6 traits of great managers

Written by Peter Jones

Want to be boss at being a boss? It’s not as simple as just being a good listener and making sure everyone shows up on time. Truly great managers attract the best workers. If you’re good at being in charge, you hold onto star employees and advance their careers right along with yours.

Managing is not an easy skill, but it is possible to build. Even if you think you’re pretty great already, take a look at these tips and see whether you can improve in any particular area. Your employees will thank you, and so will your boss.

1. Have your employees’ backs.

Bad bosses throw their employees under the bus. Don’t be that boss. When your team exists within a bubble of trust and has faith in its leader, all the members will want to work together to meet professional goals. Show off your employees’ successes and provide cover for them when you need to. When you build an environment of respect, your job will be so much easier.

2. Be generous with your time.

Even if you see the people who report to you directly all the time in the hall or during casual drop-ins, it’s still important to devote some of your weekly schedule to one-on-one meetings with your team. Even just 15-30 minutes of dedicated check-in time per person lets your employees know you’re there to address concerns and check in on their progress.

3. Give productive feedback.

Giving feedback is important, but go out of your way to make sure you give great feedback. Don’t just tell someone they did a “great job,” tell them why what they did was so great. If you receive work that’s sub-par, speak up—don’t just hope things improve the next time. Constructive criticism along the way for the small stuff helps employees reach their professional goals. When your employees know you’re invested in them doing well, they’ll step up their game for every task.

4. Empower employees to reach for the stars.

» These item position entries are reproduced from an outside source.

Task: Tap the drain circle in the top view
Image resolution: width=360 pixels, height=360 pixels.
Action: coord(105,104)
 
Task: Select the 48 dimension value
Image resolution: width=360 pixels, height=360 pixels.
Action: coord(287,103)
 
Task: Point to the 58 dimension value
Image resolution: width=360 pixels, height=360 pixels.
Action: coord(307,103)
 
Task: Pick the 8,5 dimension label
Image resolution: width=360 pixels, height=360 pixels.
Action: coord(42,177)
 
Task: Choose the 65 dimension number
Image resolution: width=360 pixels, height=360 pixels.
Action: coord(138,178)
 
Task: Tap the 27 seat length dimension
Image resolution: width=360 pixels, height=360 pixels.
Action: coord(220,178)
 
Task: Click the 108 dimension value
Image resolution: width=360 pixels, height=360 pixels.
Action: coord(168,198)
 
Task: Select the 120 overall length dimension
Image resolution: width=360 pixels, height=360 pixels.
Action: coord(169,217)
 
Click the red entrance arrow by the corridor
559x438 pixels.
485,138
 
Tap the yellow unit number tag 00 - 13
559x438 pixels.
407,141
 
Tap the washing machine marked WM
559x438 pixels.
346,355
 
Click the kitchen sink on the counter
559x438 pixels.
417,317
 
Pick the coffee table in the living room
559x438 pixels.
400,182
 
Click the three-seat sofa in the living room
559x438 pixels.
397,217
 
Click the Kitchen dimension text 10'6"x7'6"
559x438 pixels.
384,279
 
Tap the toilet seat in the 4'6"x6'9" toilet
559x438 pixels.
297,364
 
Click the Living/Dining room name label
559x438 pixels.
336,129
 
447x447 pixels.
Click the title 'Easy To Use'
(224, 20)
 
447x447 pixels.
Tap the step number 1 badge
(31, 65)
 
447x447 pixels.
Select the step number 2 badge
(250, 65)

Push your team to do stellar work (and letting them know you think they’re capable of it)—don’t let them settle for merely okay. Not only will this lead to results you and your team can flaunt, but it also will instill confidence that makes employees want to go above and beyond all the time. Expect top notch work, and people will adjust to meet your expectations.

5. Build trust.

Having a genuine relationship with your employees is a great thing. You definitely don’t have to be too casual and buddy-buddy—your style can remain strictly professional and still be built on trust. Create a rapport so people feel they can come to you with problems and mistakes—or great ideas! Don’t wall yourself off in some boss turret and forget to build relationships with the people you’re tasked to lead.

6. Stay humble.

Remember, even if you’ve climbed high up on the ladder you’re still paying your dues. You’re still learning too—about your industry and about the art of managing people. Don’t just sit back on your laurels. Figure out how your team can help you learn and build your career, and then help them in return.